Show each line of the data below that contains the word "Open", copying every such line in full.

— Start of Input for this task —

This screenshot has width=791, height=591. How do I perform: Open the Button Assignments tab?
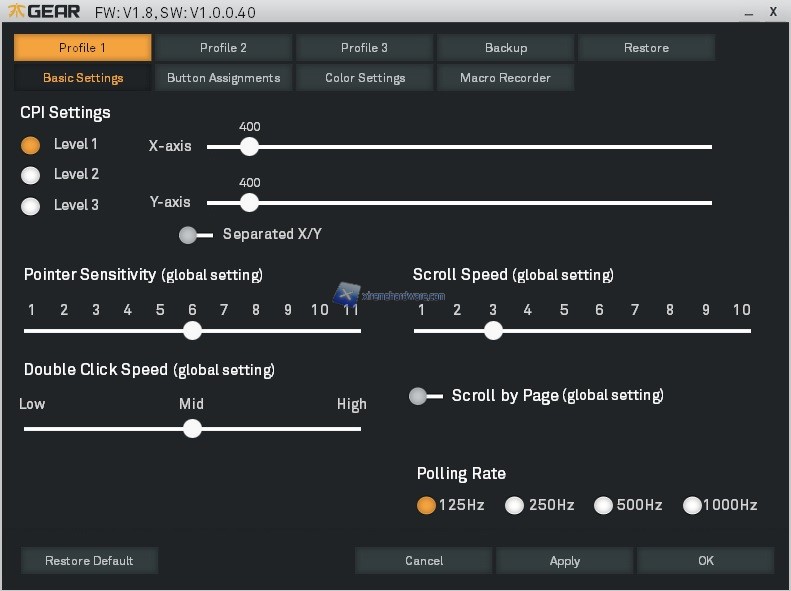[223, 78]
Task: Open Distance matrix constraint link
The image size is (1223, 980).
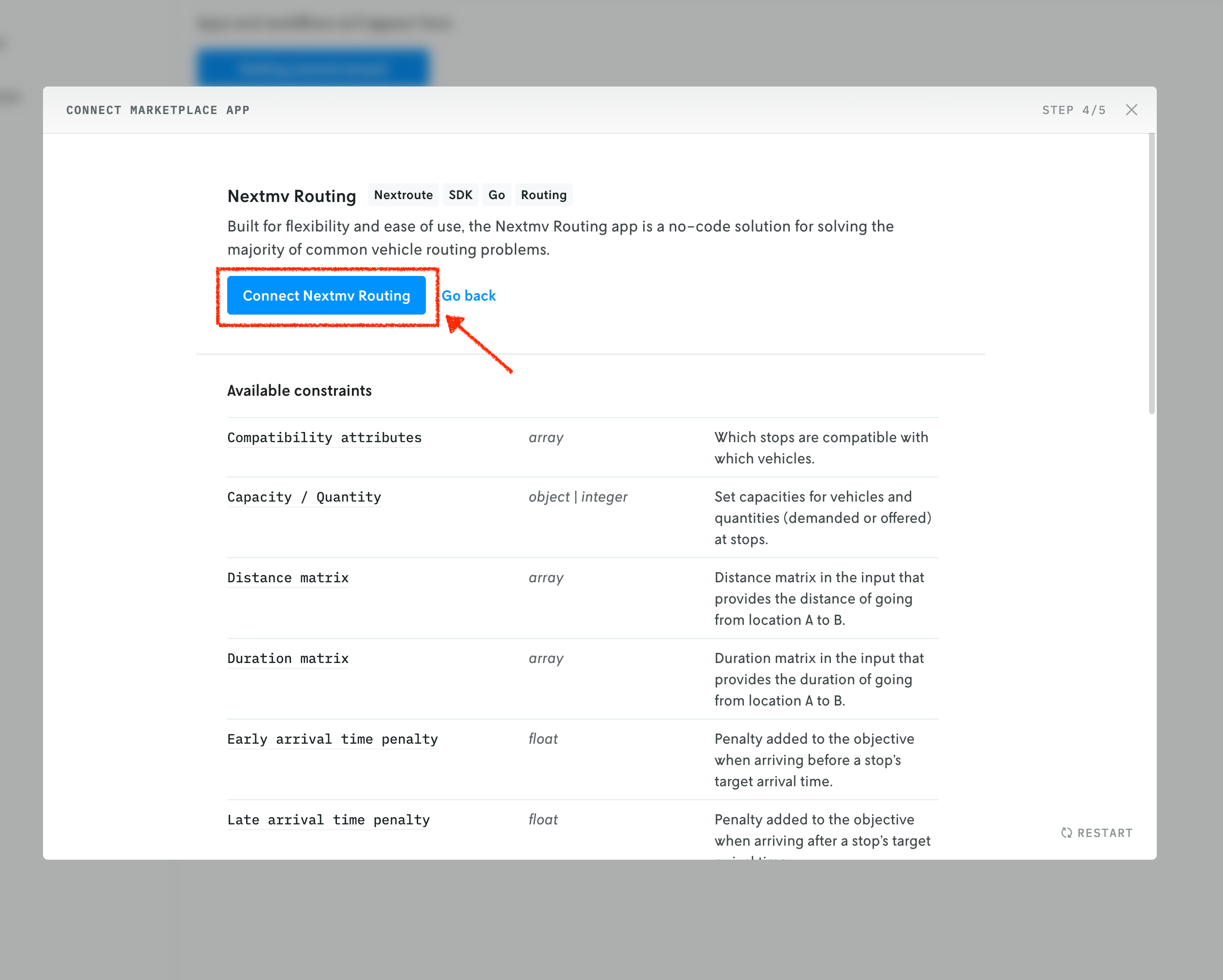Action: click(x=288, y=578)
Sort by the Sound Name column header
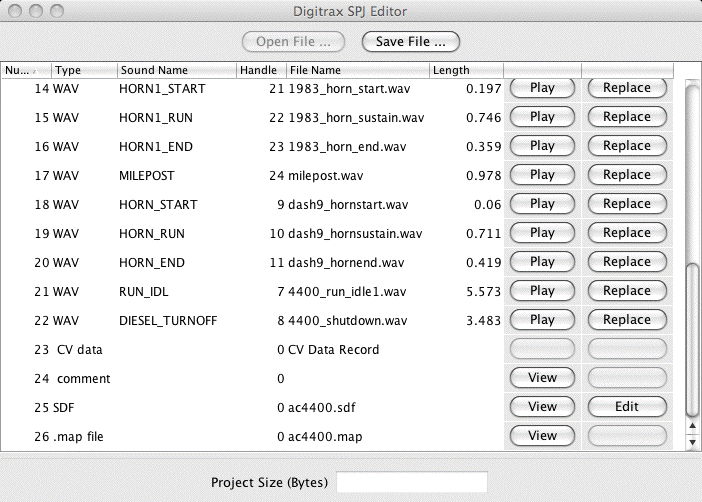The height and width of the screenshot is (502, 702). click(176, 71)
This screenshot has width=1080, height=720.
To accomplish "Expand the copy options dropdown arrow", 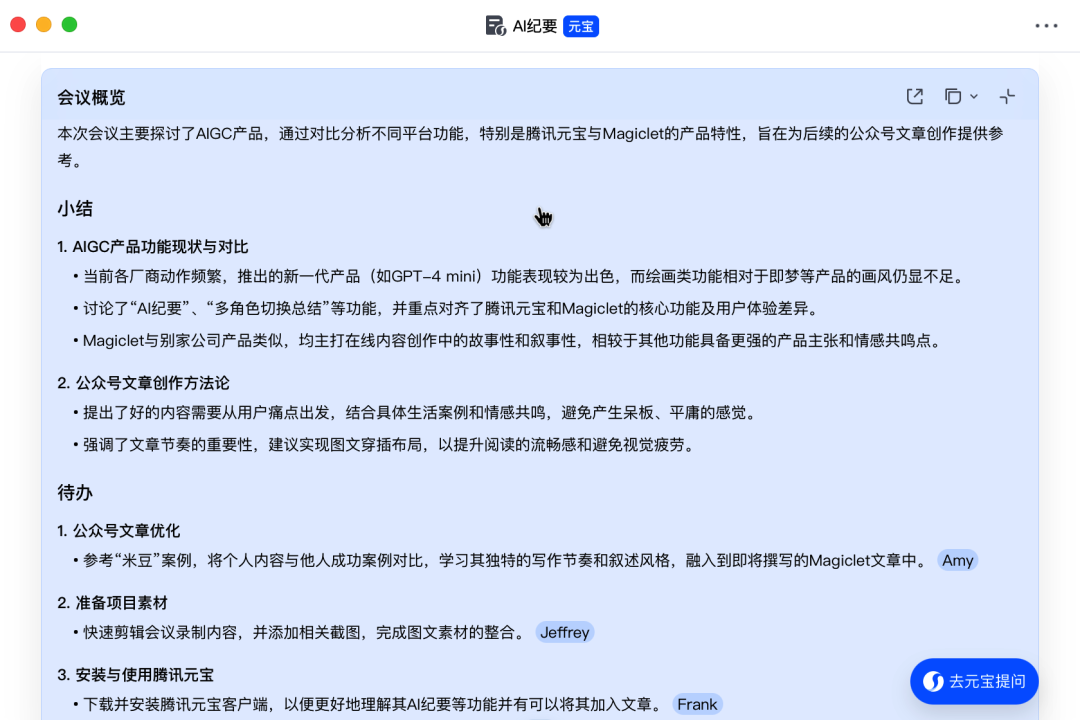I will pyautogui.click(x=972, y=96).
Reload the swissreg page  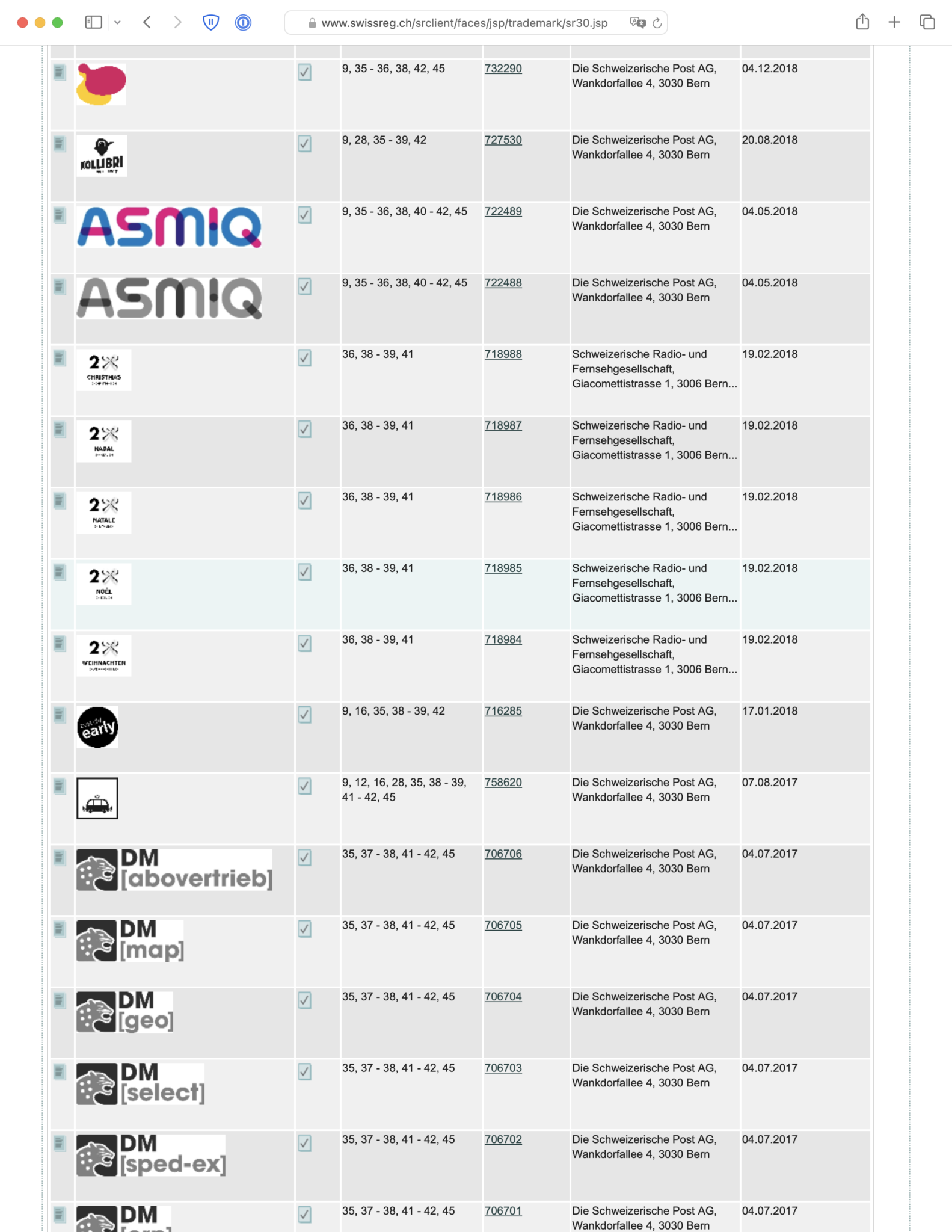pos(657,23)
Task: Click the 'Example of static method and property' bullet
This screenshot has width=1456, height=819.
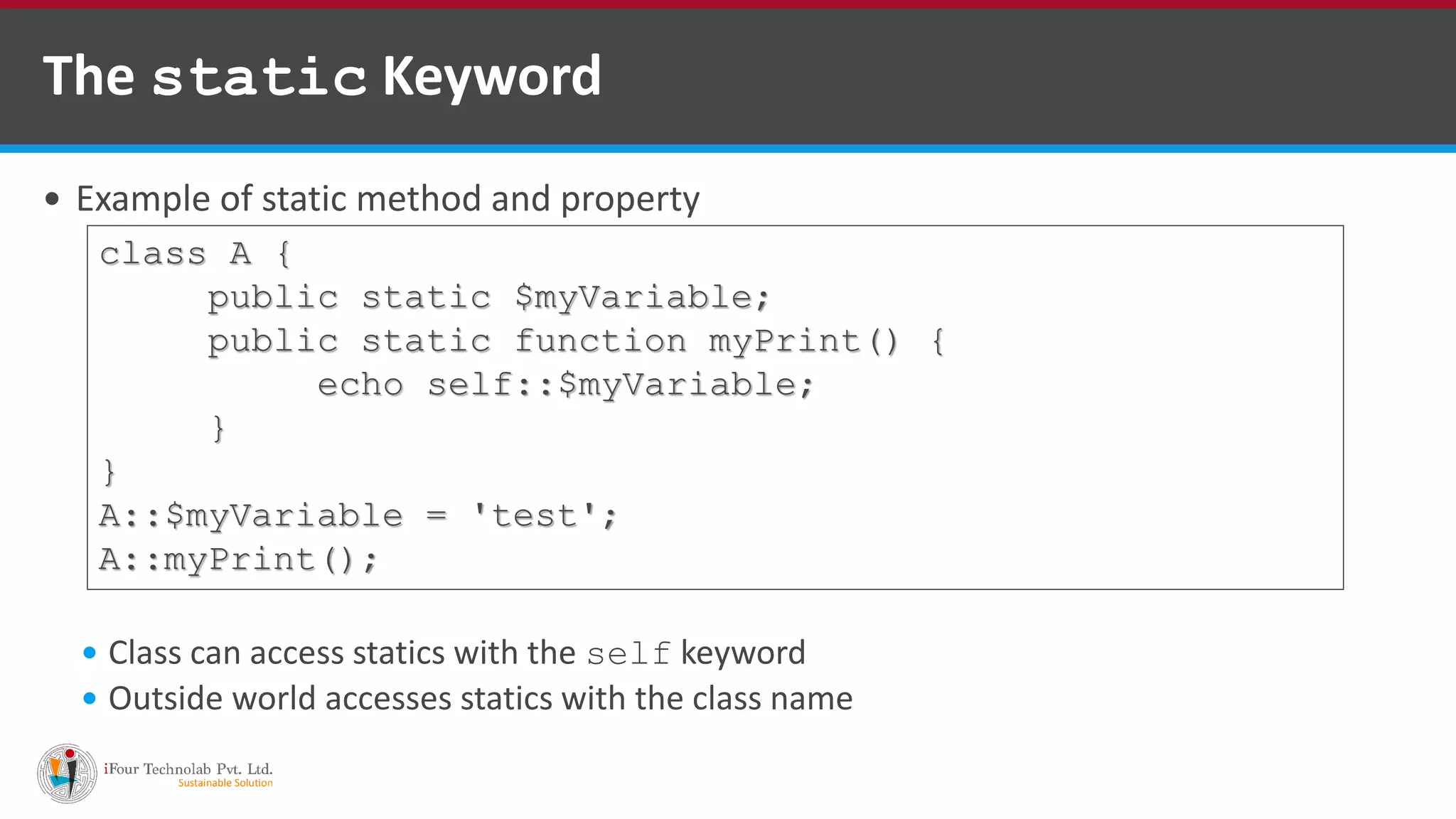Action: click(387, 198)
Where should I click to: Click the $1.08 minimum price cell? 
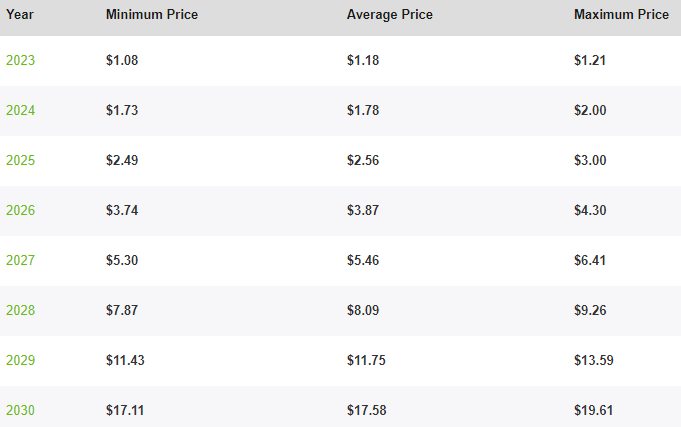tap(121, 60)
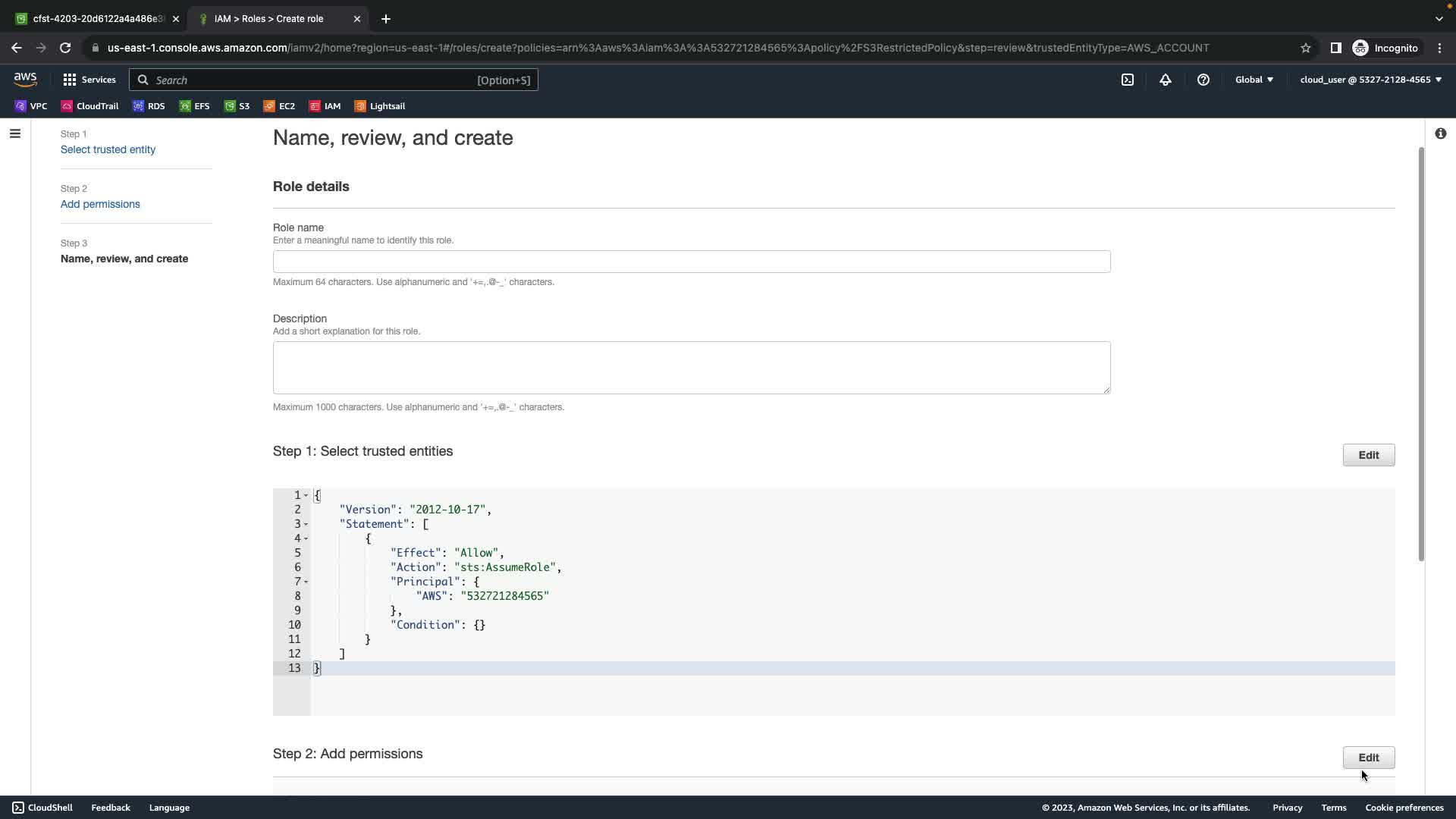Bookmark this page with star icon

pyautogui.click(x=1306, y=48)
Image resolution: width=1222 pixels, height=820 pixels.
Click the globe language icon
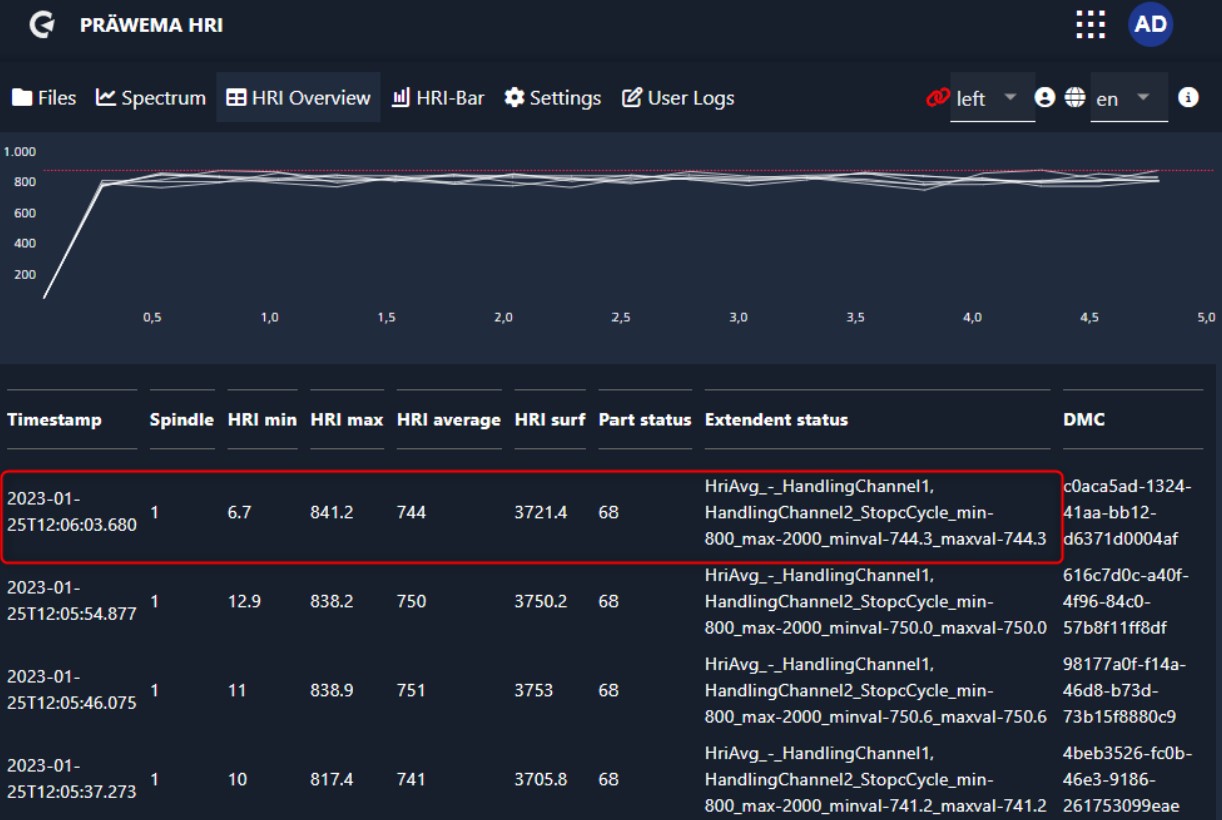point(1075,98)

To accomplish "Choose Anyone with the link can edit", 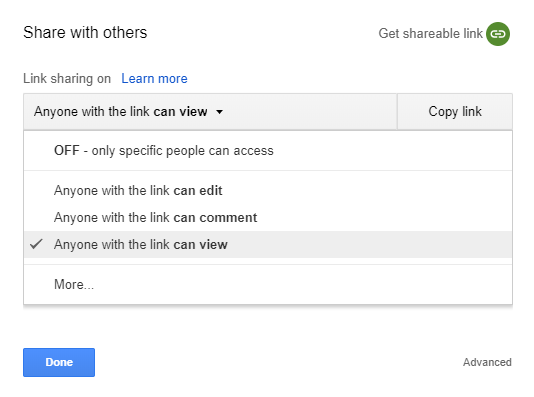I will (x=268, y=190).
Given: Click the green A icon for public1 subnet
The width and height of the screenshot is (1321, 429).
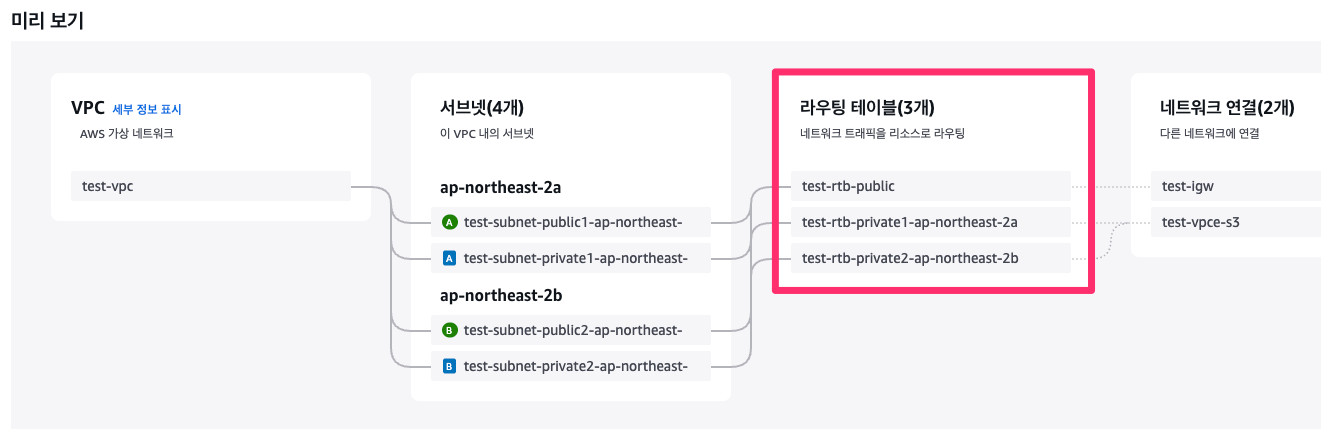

— End of Input for this task —

Solution to the problem →
This screenshot has width=791, height=591. How do I perform: Open the Button Assignments tab?
Task: Open Distance matrix constraint link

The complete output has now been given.